Is a patent the right protection for you?
As mentioned above, patents can only protect technological innovations and not trade secrets such as customer lists or product roadmaps. Additionally, to prevent inventors from artificially extending their patent monopoly by only applying for a patent on a secret technology once the secret becomes known, 35 U.S.C. §102(a)(1) prevents patenting when an invention has been in “public use” more than one year prior to the application’s filing date. Internal secret use of an invention by a company may still qualify as a public use if it is commercially exploited. For example, if a product on sale to the public is manufactured via an innovative and efficient secret process, those sales may create a bar to later patenting of the process.
Patents are also expensive to obtain, as well as expensive to maintain. A typical patent may cost between $15,000 and $30,000 or higher, depending on the complexity of the invention, how close relevant prior art is, and whether prosecution requires one or more appeals. Additionally, to encourage companies to let patents lapse earlier than their 20 year duration, the Patent Office requires payment of maintenance fees at 3.5 years, 7.5 years, and 11.5 years after issuance of the patent, in amounts that increase from $2,000 to $7,700. For a company with a large patent portfolio, these carrying costs may represent a significant capital expense.
However, where exclusivity of an invention is important to achieving your company’s goals, strategic patenting may provide strong protection that can replace the loss of trade secrets. Some relevant considerations include how likely competitors are to independently develop (and potentially patent) the technology, whether infringement can be detected from publicly available information about a product or the product itself, and what cost would be involved in keeping the technology secret even without non-compete agreements, including IT expenses in monitoring and preventing information exfiltration, sequestering software developers in “clean rooms”, or other such physical and virtual security measures.
Conclusion
Non-compete agreements are going away soon, and trade secrets will have less protection, particularly in fields where mid- and even high-level employees move frequently between companies. According to a 2022 study by the Pew Research Center, around 2.5% of workers switch jobs on average each month.
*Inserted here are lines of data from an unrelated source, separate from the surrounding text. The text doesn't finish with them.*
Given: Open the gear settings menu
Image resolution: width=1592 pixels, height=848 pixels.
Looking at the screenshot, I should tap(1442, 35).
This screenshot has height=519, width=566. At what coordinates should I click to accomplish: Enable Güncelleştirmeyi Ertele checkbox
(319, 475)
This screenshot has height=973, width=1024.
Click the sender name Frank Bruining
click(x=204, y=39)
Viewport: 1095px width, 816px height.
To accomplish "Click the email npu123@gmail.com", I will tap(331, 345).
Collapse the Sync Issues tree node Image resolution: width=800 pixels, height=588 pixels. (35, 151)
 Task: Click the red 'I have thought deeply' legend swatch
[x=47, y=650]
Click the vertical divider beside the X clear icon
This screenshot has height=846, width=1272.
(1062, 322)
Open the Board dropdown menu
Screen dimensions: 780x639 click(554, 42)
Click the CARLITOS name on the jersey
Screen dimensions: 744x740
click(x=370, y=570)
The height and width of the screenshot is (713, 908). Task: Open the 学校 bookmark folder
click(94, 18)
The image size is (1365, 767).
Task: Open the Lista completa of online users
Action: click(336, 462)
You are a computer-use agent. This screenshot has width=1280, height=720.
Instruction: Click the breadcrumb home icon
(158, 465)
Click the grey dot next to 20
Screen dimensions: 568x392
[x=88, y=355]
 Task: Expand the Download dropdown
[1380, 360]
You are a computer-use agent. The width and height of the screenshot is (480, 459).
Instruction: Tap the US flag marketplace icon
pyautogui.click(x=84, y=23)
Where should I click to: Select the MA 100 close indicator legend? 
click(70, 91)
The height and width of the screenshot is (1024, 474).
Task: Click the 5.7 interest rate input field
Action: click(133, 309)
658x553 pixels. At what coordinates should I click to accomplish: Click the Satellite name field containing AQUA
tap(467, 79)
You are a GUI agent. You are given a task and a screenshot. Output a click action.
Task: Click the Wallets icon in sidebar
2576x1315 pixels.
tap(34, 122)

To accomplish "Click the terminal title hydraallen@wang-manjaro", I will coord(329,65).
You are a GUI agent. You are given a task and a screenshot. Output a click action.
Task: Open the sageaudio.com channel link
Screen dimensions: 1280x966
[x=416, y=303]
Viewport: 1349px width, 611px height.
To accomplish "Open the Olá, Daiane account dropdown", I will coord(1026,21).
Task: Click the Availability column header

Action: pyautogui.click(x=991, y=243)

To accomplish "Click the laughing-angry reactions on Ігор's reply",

Across the private sector, the average employee stays with a current employer for just 3.7 years, though this varies by industry, from 4.2 years for the information sector to 3.5 years for professional and business services; as well as age, with Millennials and Gen Z employees changing jobs at a rate more than double that of workers over 35, and these numbers are only likely to grow more extreme under the new FTC rules, if they survive the inevitable court challenges.
But patents may provide a way forward, enabling strong protection of your technological innovations and allowing you to exploit your company’s economic differentiators, despite changes in the employment legal landscape. Citing a study by Zhaozhao He, the FTC’s notice notes that the value of patents to a company increases by about 31% when non-compete enforceability decreases. The FTC further estimates that the annual count of new patents will rise by up to 5,337 in the first year after enacting the rule, and up to 53,372 in the tenth year, noting that “[b]y alleviating barriers to knowledge-sharing that inhibit innovation, and by allowing workers greater opportunity to form innovative new businesses, the final rule will increase innovation.” Given the short time frame before September, companies should review their intellectual property strategies and consider strengthening their patent portfolios.